Derive the relation between drift velocity and current density.

(N/A) Consider a conductor of cross-sectional area $A$ in which an electric field $\vec{E}$ is applied. Due to this field,free electrons experience a force and drift in the opposite direction of $\vec{E}$ with a drift velocity $v_d$.
In a small time interval $\Delta t$,the distance covered by the electrons is $\Delta x = |v_d| \Delta t$.
The volume of the cylindrical element containing these electrons is $V = A \Delta x = A |v_d| \Delta t$.
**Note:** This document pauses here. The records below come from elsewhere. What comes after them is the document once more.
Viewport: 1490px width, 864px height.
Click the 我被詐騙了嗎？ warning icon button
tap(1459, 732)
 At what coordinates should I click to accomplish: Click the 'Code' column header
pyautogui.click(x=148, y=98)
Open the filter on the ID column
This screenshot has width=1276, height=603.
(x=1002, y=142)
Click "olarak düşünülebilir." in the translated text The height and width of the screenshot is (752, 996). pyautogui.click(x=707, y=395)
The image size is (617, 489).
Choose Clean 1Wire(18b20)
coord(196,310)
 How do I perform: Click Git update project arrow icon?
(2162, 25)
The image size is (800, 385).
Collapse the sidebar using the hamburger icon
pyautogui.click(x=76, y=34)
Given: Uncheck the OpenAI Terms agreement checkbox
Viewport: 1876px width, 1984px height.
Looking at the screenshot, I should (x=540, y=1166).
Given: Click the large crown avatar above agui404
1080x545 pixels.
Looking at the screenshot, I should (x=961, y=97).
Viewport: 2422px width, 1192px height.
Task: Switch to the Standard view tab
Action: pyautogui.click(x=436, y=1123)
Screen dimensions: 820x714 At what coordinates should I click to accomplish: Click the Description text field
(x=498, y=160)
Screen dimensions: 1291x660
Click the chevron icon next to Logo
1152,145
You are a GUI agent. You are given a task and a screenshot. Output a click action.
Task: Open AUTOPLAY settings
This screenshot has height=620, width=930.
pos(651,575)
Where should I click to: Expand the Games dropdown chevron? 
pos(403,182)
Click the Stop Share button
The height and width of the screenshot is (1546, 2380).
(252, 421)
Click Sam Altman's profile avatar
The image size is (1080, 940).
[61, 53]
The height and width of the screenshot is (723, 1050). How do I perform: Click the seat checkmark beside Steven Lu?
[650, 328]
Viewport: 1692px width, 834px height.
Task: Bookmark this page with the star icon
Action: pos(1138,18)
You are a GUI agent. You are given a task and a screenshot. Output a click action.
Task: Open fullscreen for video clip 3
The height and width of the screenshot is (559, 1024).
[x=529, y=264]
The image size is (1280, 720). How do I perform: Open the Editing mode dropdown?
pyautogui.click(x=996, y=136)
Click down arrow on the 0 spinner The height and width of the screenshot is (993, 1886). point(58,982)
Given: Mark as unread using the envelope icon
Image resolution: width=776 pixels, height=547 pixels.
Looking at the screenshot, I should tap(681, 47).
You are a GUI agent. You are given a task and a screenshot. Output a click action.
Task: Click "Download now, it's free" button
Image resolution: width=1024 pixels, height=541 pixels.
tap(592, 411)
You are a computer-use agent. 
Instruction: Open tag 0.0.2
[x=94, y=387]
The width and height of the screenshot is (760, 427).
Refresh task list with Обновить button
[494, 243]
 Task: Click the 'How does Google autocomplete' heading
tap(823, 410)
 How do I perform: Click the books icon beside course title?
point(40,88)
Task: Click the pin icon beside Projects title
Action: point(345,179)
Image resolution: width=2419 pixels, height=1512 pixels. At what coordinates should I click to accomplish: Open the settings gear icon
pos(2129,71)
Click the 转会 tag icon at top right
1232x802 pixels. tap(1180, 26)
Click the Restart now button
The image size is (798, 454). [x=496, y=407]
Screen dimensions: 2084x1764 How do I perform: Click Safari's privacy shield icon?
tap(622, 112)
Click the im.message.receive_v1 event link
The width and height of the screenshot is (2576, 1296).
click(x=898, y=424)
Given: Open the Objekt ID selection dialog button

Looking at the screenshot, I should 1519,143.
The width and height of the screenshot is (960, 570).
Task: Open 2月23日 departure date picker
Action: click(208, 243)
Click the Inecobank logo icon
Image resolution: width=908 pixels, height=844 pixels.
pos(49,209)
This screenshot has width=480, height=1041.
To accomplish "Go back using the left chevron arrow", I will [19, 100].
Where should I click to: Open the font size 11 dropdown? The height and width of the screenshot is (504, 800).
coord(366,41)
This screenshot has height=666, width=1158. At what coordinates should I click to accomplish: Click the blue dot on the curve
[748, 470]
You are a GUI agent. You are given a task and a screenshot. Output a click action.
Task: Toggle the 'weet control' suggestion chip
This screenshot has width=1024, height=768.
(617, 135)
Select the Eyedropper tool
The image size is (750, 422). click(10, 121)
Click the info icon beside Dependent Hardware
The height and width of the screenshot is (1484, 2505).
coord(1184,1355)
If $n$ is the number density of free electrons (number of electrons per unit volume),then the total number of electrons $N$ in this volume is $N = n V = n A |v_d| \Delta t$.
The total charge $\Delta Q$ passing through the cross-section in time $\Delta t$ is $\Delta Q = N e = n A e |v_d| \Delta t$,where $e$ is the magnitude of the charge of an electron.
The current $I$ is given by $I = \frac{\Delta Q}{\Delta t} = n A e |v_d|$.
Since current density $J = \frac{I}{A}$,we have $J = \frac{n A e |v_d|}{A} = n e |v_d|$.
In vector form,since electrons drift opposite to the electric field,$\vec{J} = -n e \vec{v}_d$.